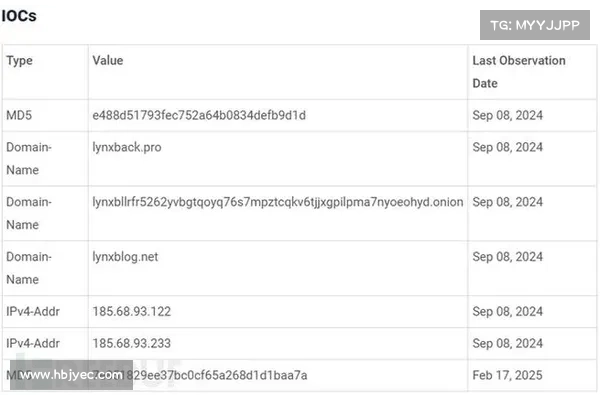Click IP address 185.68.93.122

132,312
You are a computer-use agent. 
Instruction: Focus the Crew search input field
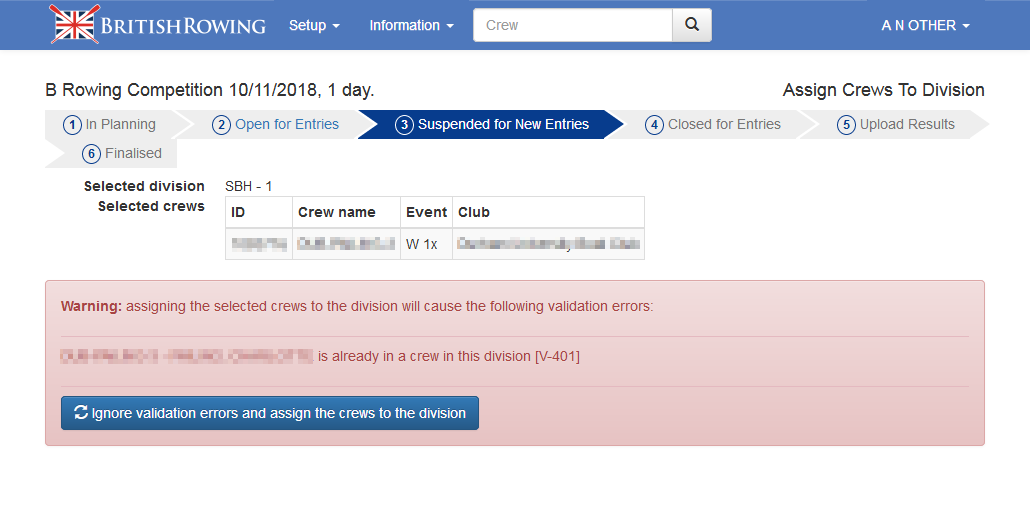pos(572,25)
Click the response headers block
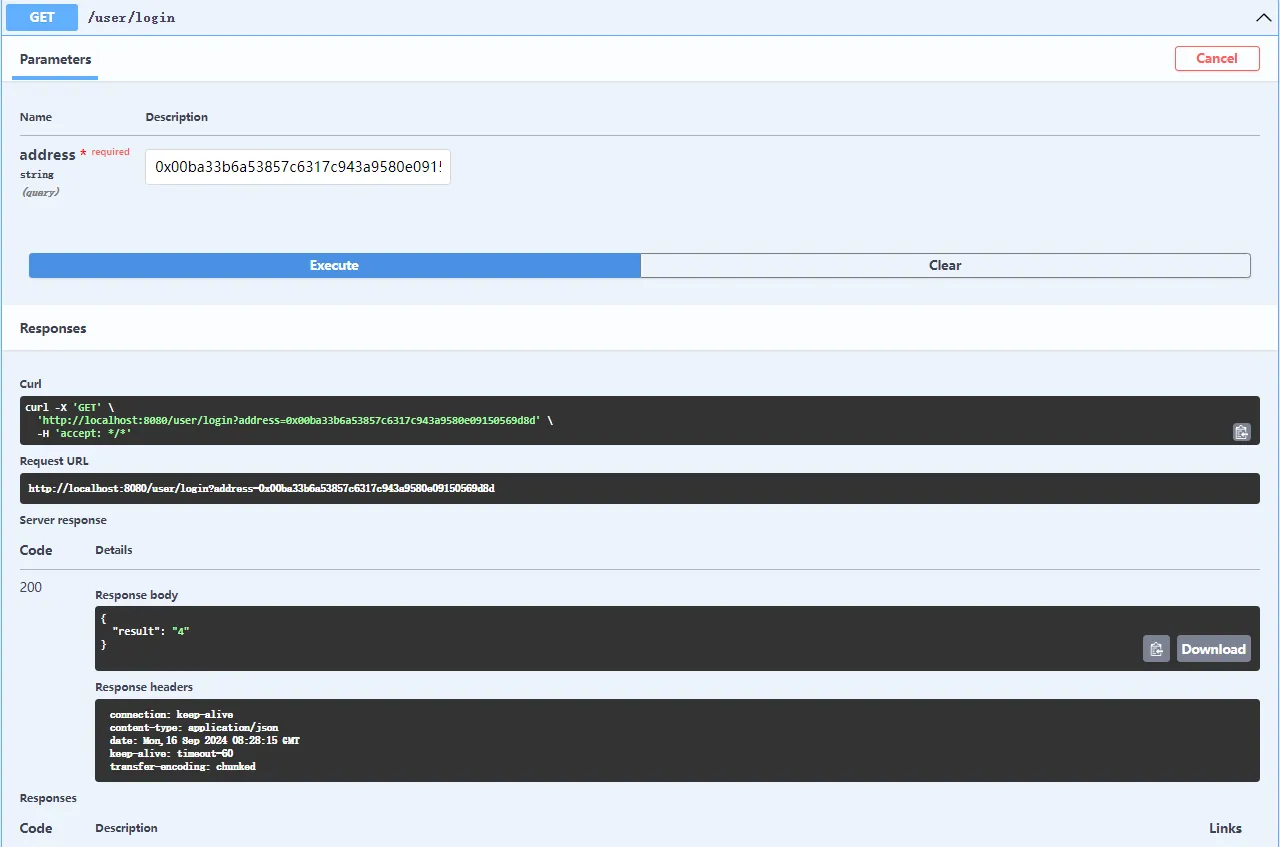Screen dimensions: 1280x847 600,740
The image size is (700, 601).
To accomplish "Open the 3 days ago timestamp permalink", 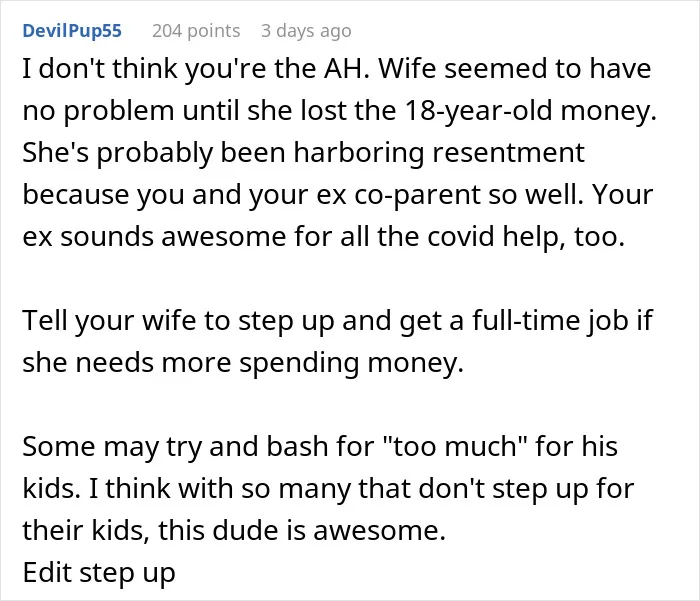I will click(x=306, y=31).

* * *

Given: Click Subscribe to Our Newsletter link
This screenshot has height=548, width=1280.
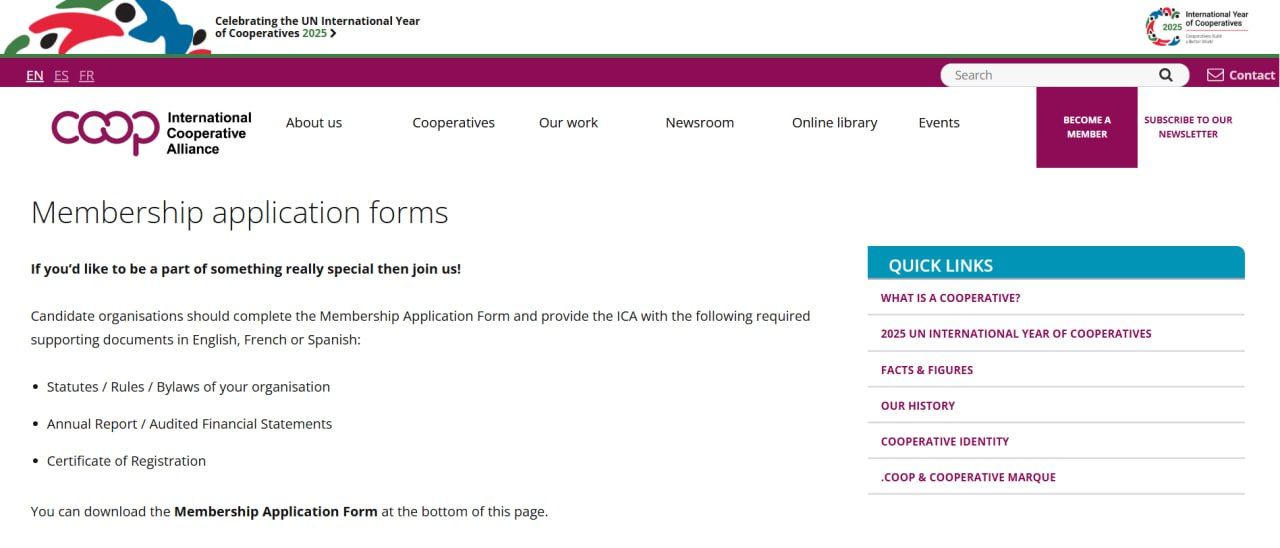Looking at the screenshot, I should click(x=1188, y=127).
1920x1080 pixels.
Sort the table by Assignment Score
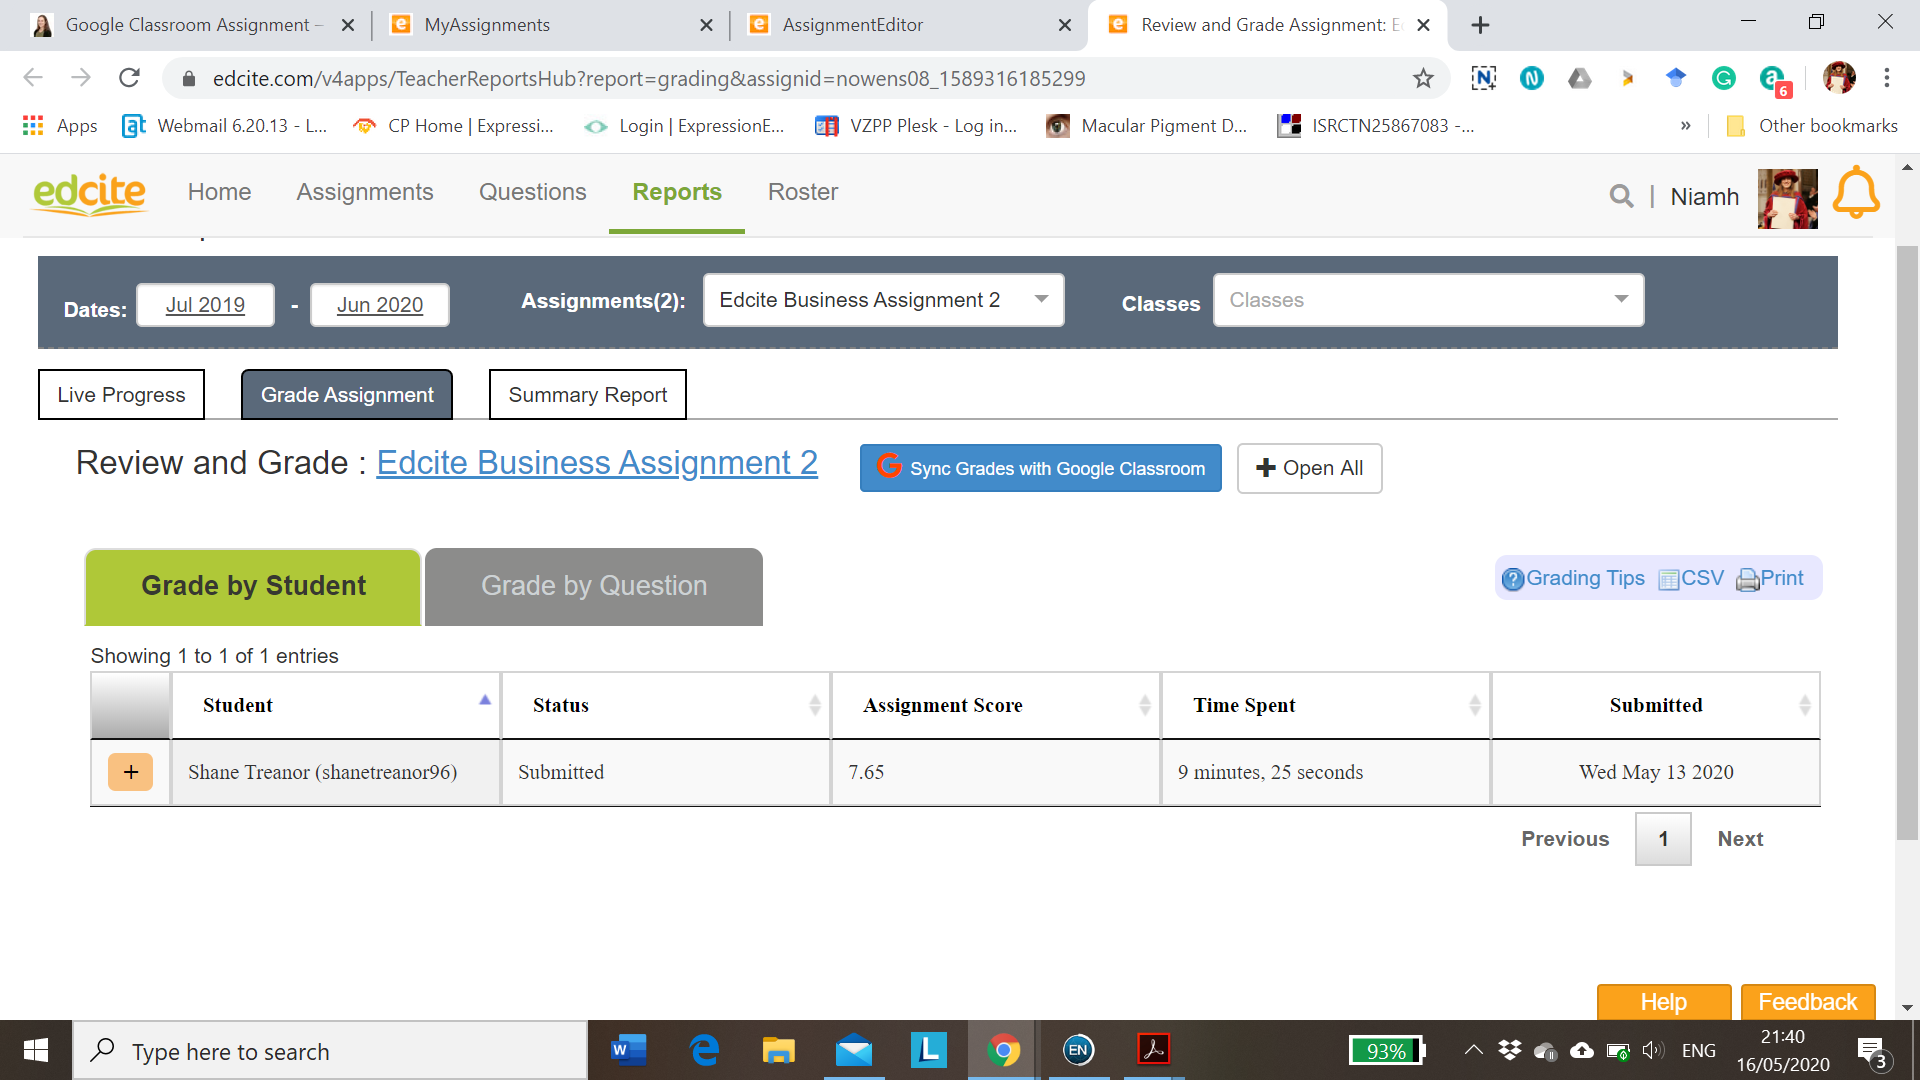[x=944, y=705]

...

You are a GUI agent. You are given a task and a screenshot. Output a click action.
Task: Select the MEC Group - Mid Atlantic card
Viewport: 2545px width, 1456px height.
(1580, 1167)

Job: Can you give the lines starting at the one containing "You are a GUI" and ending at the one containing "(1580, 1167)", both included, as a JSON list of strings with one string per line and blank lines left out?

Reply:
[
  "You are a GUI agent. You are given a task and a screenshot. Output a click action.",
  "Task: Select the MEC Group - Mid Atlantic card",
  "Viewport: 2545px width, 1456px height.",
  "(1580, 1167)"
]